Dos horas después de partir, el camión se detiene en una enorme explanada. En cuanto bajamos, se marcha. Comprobamos que allí hay cientos de personas agolpadas. Tres militares, que han hecho el viaje con nosotros, nos guían hasta la entrada de la ciudad. Las calles están ocupadas por ucranianos sentados en el suelo. A mi grupo nos ordenan que nos sentemos en cualquier hueco. Unas personas vestidas de blanco nos entregan camisetas, guantes y gorros de lana también de color blanco. Nos piden que nos pongamos las prendas encima de nuestra ropa. Todos aguardaremos al ejército ruso vestidos de blanco. Varias mujeres reparten cartulinas, también blancas, en las que debemos escribir en rojo, con letras grandes, la palabra paz. Un hombre corpulento, vestido de civil, se sube al techo de un coche. Empuña un megáfono para hacerse oír entre la multitud. Anuncia que recibiremos a las tropas rusas en silencio. Nadie se levantará del suelo, da igual lo que suceda. No debemos parecer hostiles. Nuestras únicas armas son la ropa blanca y la palabra paz bien visible. Levantaremos los carteles por encima de las cabezas para dejar claro que lo único que queremos es: “La paz. La paz”. Grita repetidas veces. Algunas voces se unen al hombre corpulento, de manera tímida al principio, hasta que la totalidad de la multitud ahí reunida terminamos gritando: “Paz. Paz”. A continuación, un representante de la prensa internacional asegura que la entrada de las tropas rusas será retransmitida en directo a todo el mundo. Ignoramos nuestro futuro, pero confiamos en que no asesinarán a miles de personas en directo. Nos preparamos para pasar la noche en una ciudad desconocida. Las bajas temperaturas harán muy larga la espera a la intemperie. Abrazo a Antón y lo veo llorar después de mucho tiempo.

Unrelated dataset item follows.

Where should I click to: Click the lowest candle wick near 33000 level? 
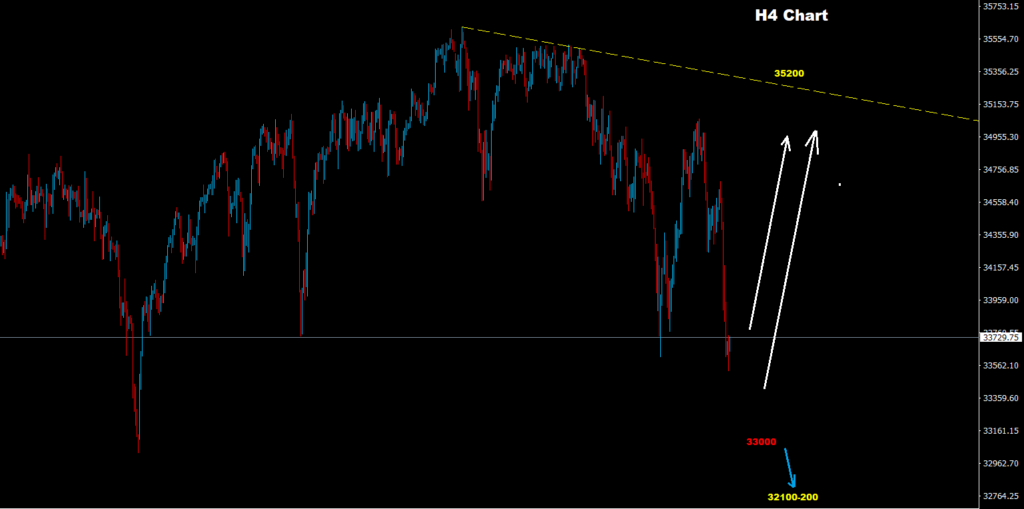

Mañana será un nuevo día; el día en el que los ucranianos esperaremos a los tanques rusos vestidos de blanco, sentados en el suelo, desarmados. Con nuestros nombres escritos en el pecho; portando enormes pancartas con las que exigiremos que nos devuelvan la paz que nos robaron hace meses. Mañana podríamos morir todos. Mañana podríamos empezar a vivir de nuevo en paz.